Requirement: Only the lines from the line containing "Where should I click to: Uncheck" through the final line of the entries should be printed, exactly as given, with the pictures left out.

Collected data
——————————

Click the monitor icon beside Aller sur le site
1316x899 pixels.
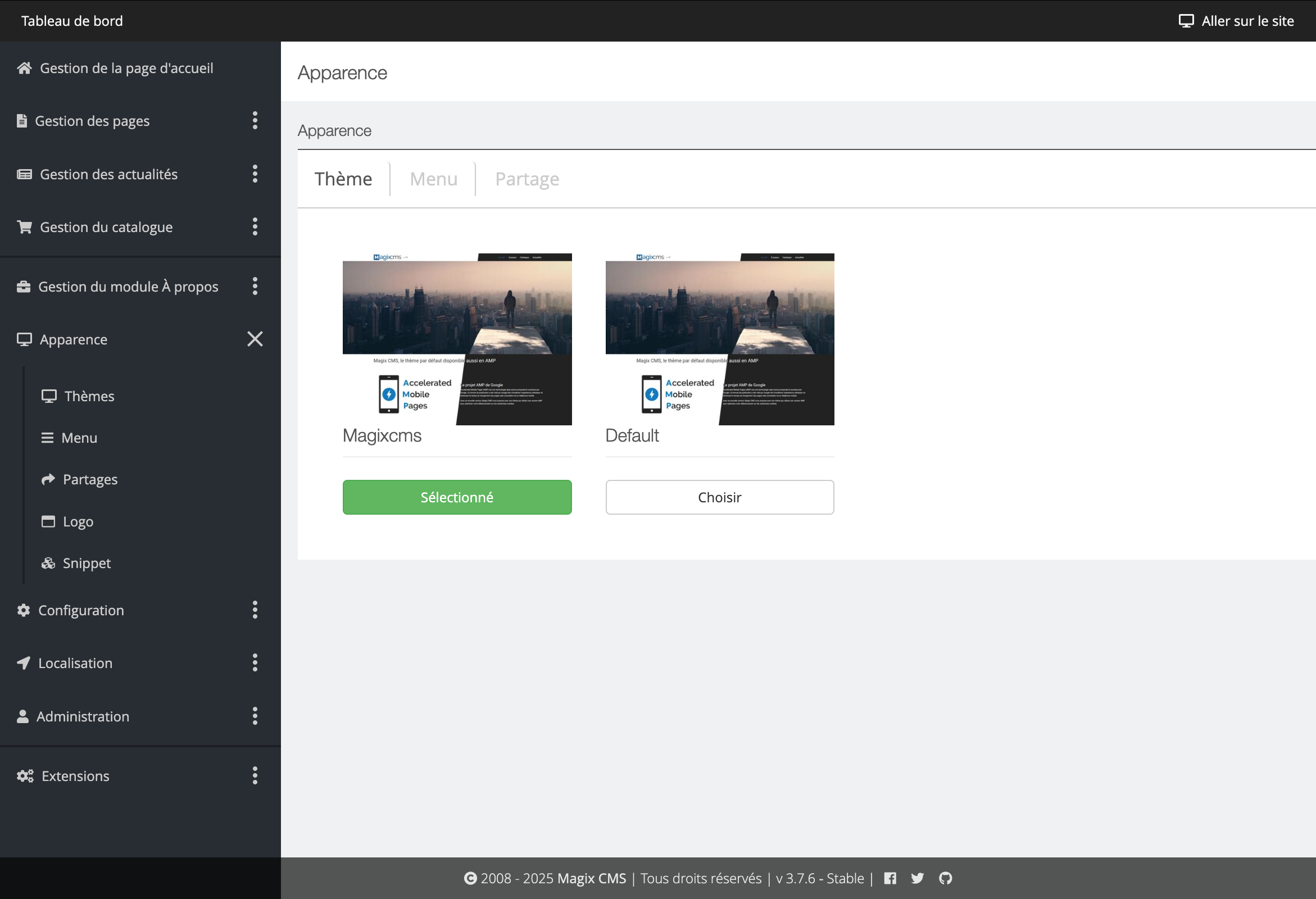[1186, 21]
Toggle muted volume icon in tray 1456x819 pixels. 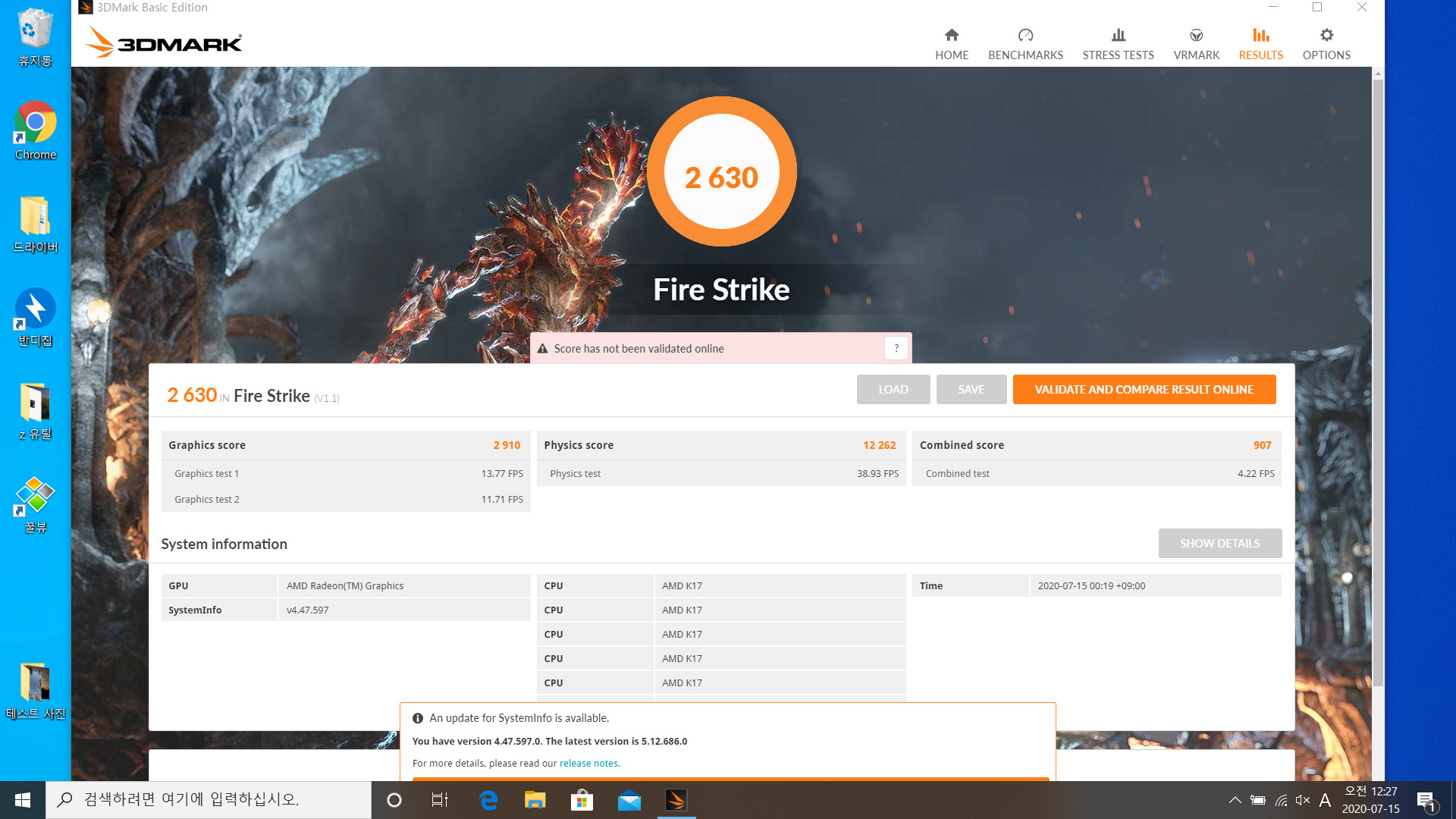pyautogui.click(x=1303, y=800)
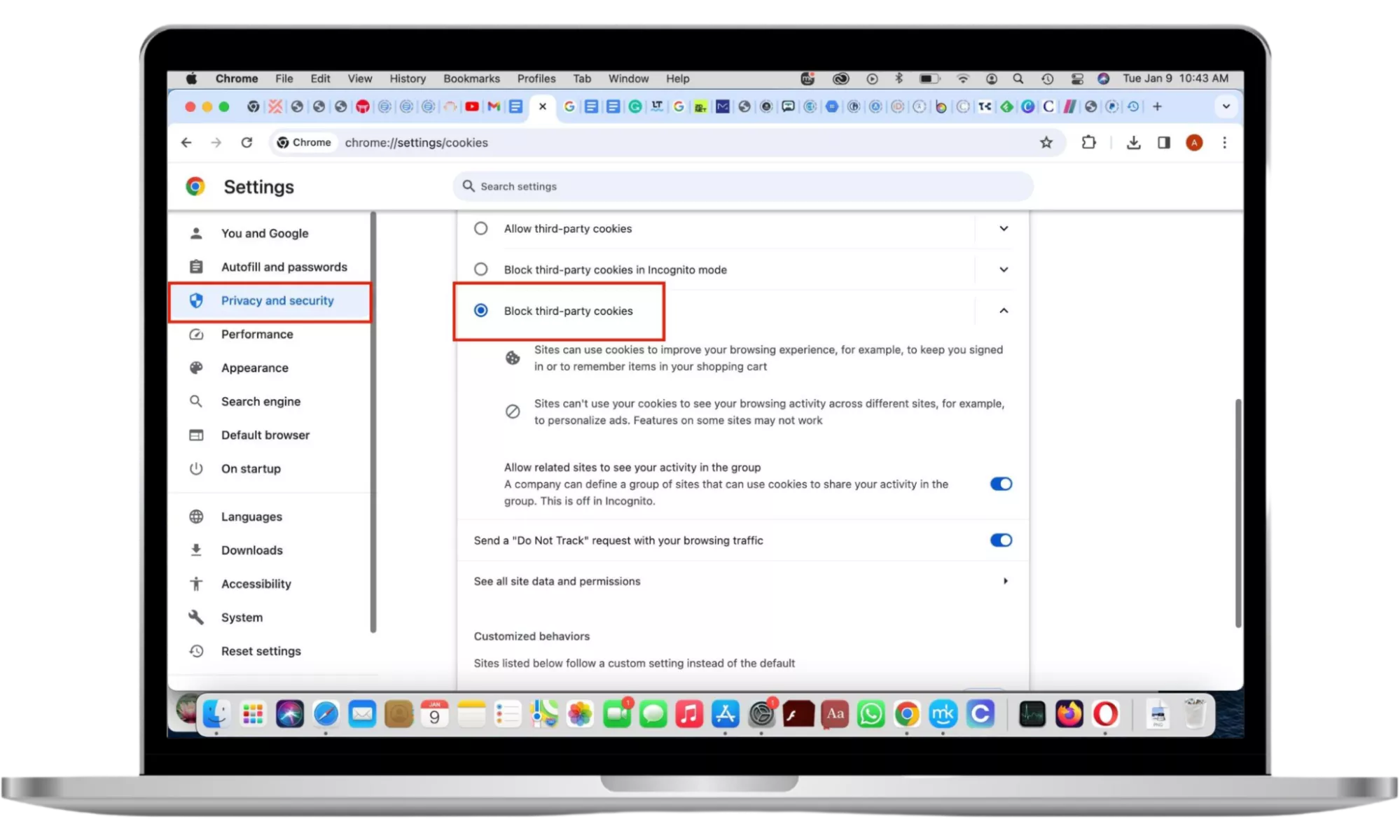Image resolution: width=1400 pixels, height=840 pixels.
Task: Open the Chrome three-dot menu
Action: (x=1224, y=143)
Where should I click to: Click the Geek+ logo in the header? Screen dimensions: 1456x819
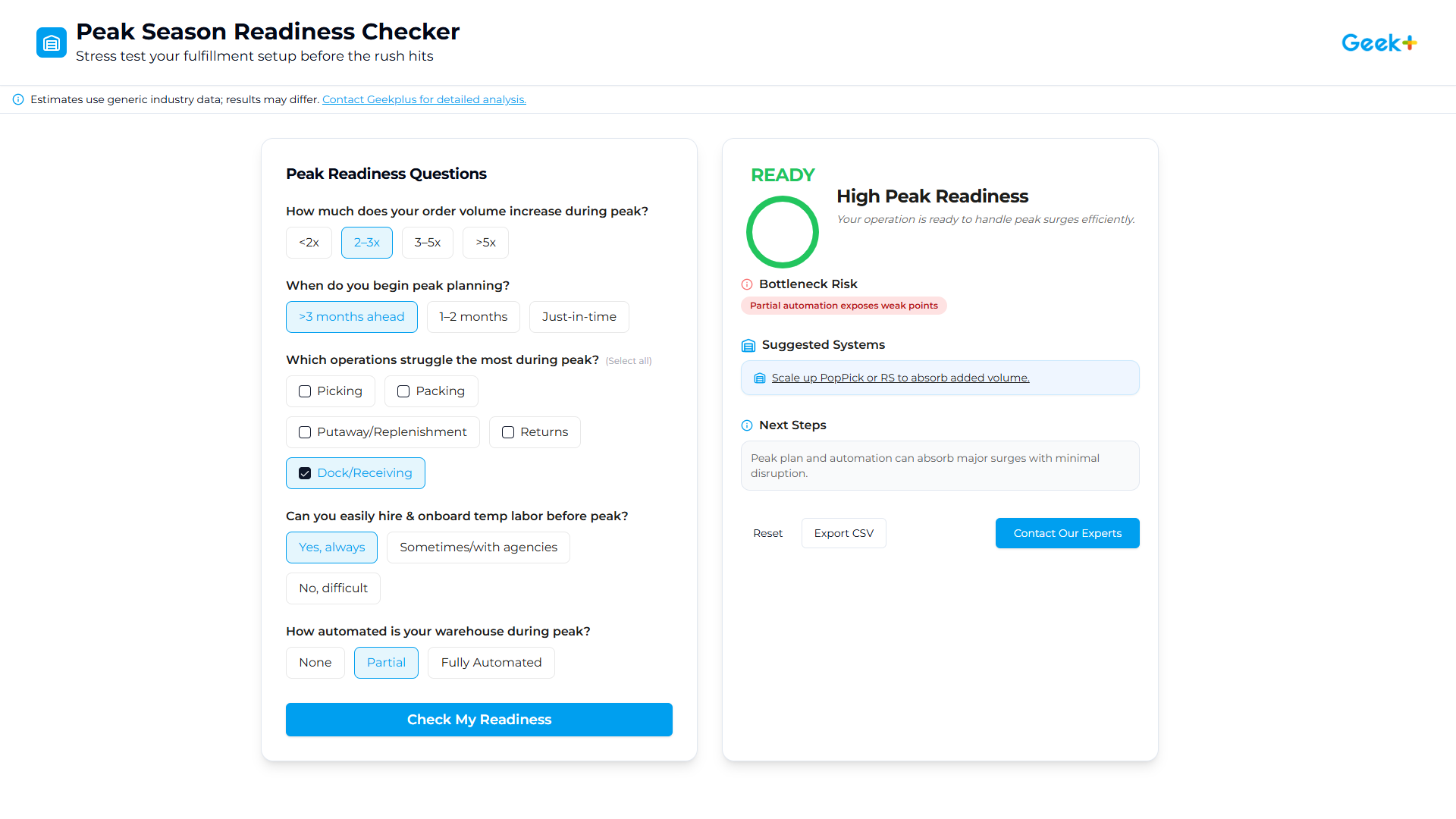[x=1379, y=42]
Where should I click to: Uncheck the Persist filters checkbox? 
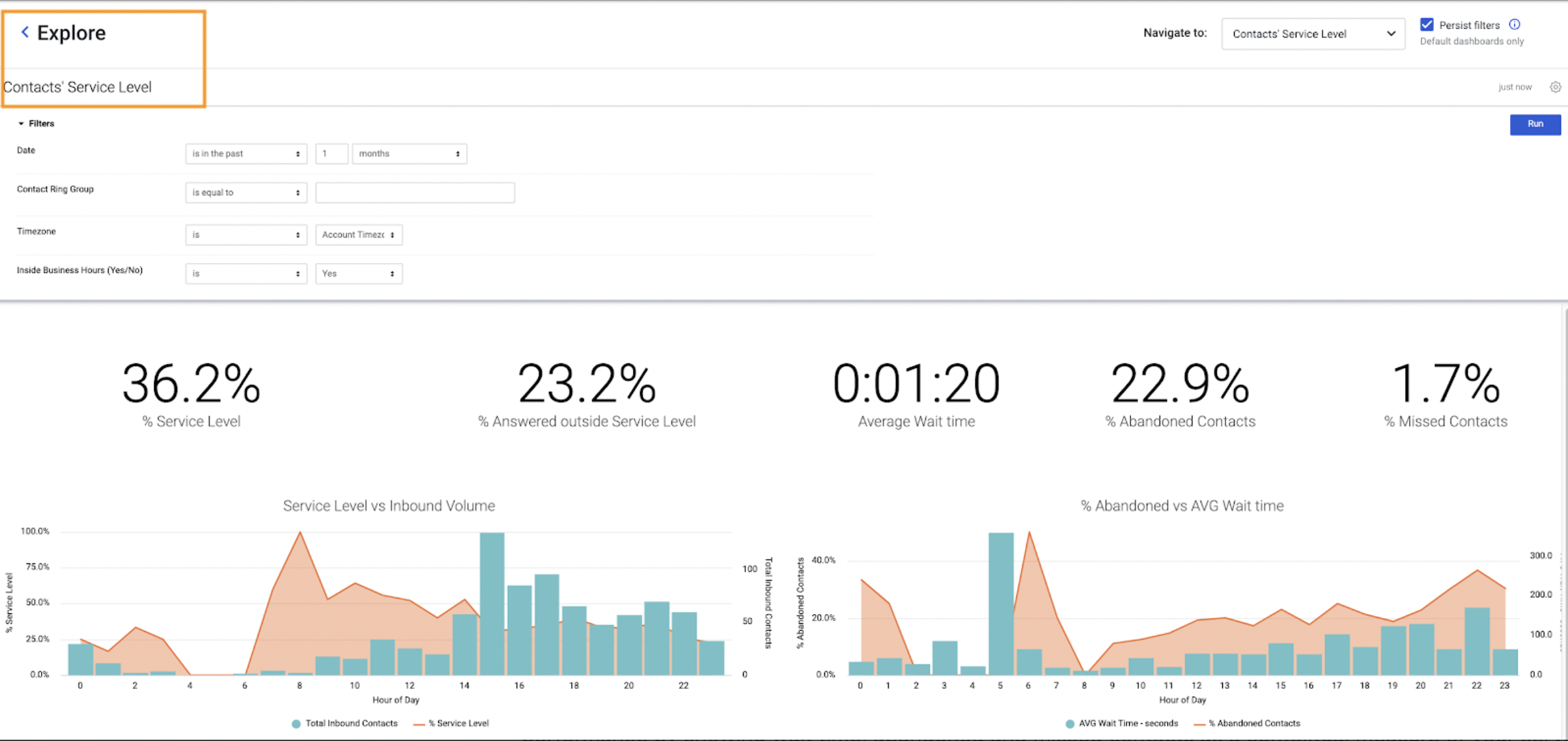click(x=1427, y=24)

——————————

Exercise result:
Where should I click to: Uncheck the Persist filters checkbox? 
click(x=1427, y=24)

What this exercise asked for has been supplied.